Exercise: Rewrite the records below, changing every "Screen dimensions" to "Screen size" and leaving everything else as it is.
┌─ Material supplied
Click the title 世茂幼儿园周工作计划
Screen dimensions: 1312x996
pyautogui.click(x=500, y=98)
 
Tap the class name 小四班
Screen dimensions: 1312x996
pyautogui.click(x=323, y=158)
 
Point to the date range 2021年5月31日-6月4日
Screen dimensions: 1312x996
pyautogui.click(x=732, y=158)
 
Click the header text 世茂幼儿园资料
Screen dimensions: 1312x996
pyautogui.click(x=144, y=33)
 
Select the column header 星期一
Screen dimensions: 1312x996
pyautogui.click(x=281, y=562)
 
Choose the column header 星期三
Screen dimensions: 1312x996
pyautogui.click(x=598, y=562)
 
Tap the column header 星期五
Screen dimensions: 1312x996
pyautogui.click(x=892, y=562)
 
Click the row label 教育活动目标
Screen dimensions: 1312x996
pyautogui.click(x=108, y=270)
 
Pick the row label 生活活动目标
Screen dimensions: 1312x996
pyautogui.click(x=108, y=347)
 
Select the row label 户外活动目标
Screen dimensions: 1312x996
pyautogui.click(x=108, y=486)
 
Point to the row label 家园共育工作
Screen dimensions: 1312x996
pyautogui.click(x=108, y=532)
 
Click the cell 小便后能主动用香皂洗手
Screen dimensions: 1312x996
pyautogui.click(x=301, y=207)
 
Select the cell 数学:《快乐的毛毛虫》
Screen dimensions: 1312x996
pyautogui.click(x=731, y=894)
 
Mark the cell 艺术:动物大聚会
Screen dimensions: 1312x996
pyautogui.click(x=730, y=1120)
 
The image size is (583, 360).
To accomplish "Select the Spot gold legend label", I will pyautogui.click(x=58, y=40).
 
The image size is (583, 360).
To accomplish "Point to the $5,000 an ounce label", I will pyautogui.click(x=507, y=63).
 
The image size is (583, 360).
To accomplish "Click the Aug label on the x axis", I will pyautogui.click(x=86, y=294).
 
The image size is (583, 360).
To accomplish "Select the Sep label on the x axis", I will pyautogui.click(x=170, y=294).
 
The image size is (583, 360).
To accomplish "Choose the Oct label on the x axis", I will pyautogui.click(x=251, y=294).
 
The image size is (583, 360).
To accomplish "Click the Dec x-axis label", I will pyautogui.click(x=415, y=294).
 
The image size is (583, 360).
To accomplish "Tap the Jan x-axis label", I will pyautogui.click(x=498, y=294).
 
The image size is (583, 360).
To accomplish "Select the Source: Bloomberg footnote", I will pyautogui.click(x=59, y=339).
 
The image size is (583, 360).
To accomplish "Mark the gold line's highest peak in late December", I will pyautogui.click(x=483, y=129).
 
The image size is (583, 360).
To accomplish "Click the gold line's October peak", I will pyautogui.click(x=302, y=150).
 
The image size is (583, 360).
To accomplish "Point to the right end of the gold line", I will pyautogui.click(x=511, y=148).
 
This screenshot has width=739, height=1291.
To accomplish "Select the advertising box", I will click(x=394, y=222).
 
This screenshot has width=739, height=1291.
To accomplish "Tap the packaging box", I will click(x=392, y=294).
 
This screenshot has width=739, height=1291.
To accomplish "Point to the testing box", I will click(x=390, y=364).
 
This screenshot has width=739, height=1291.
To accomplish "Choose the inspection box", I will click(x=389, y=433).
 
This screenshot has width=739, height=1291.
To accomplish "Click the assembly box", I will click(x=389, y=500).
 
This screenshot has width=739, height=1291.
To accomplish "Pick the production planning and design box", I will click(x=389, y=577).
└─
Task result:
Click the title 世茂幼儿园周工作计划
Screen size: 1312x996
pyautogui.click(x=500, y=98)
 
Tap the class name 小四班
Screen size: 1312x996
pyautogui.click(x=323, y=158)
 
Point to the date range 2021年5月31日-6月4日
Screen size: 1312x996
pyautogui.click(x=732, y=158)
 
Click the header text 世茂幼儿园资料
Screen size: 1312x996
pyautogui.click(x=144, y=33)
 
Select the column header 星期一
Screen size: 1312x996
pyautogui.click(x=281, y=562)
 
Choose the column header 星期三
Screen size: 1312x996
pyautogui.click(x=598, y=562)
 
Tap the column header 星期五
Screen size: 1312x996
pyautogui.click(x=892, y=562)
 
Click the row label 教育活动目标
Screen size: 1312x996
pyautogui.click(x=108, y=270)
 
Pick the row label 生活活动目标
Screen size: 1312x996
pyautogui.click(x=108, y=347)
 
Select the row label 户外活动目标
Screen size: 1312x996
pyautogui.click(x=108, y=486)
 
Point to the row label 家园共育工作
Screen size: 1312x996
pyautogui.click(x=108, y=532)
 
Click the cell 小便后能主动用香皂洗手
Screen size: 1312x996
pyautogui.click(x=301, y=207)
 
Select the cell 数学:《快乐的毛毛虫》
Screen size: 1312x996
pyautogui.click(x=731, y=894)
 
Mark the cell 艺术:动物大聚会
Screen size: 1312x996
pyautogui.click(x=730, y=1120)
 
The image size is (583, 360).
To accomplish "Select the Spot gold legend label", I will pyautogui.click(x=58, y=40).
 
The image size is (583, 360).
To accomplish "Point to the $5,000 an ounce label", I will pyautogui.click(x=507, y=63).
 
The image size is (583, 360).
To accomplish "Click the Aug label on the x axis", I will pyautogui.click(x=86, y=294).
 
The image size is (583, 360).
To accomplish "Select the Sep label on the x axis", I will pyautogui.click(x=170, y=294).
 
The image size is (583, 360).
To accomplish "Choose the Oct label on the x axis", I will pyautogui.click(x=251, y=294).
 
The image size is (583, 360).
To accomplish "Click the Dec x-axis label", I will pyautogui.click(x=415, y=294).
 
The image size is (583, 360).
To accomplish "Tap the Jan x-axis label", I will pyautogui.click(x=498, y=294).
 
The image size is (583, 360).
To accomplish "Select the Source: Bloomberg footnote", I will pyautogui.click(x=59, y=339).
 
The image size is (583, 360).
To accomplish "Mark the gold line's highest peak in late December", I will pyautogui.click(x=483, y=129).
 
The image size is (583, 360).
To accomplish "Click the gold line's October peak", I will pyautogui.click(x=302, y=150).
 
The image size is (583, 360).
To accomplish "Point to the right end of the gold line", I will pyautogui.click(x=511, y=148).
 
This screenshot has width=739, height=1291.
To accomplish "Select the advertising box", I will click(x=394, y=222).
 
This screenshot has width=739, height=1291.
To accomplish "Tap the packaging box", I will click(x=392, y=294).
 
This screenshot has width=739, height=1291.
To accomplish "Point to the testing box", I will click(x=390, y=364).
 
This screenshot has width=739, height=1291.
To accomplish "Choose the inspection box", I will click(x=389, y=433).
 
This screenshot has width=739, height=1291.
To accomplish "Click the assembly box", I will click(x=389, y=500).
 
This screenshot has width=739, height=1291.
To accomplish "Pick the production planning and design box", I will click(x=389, y=577).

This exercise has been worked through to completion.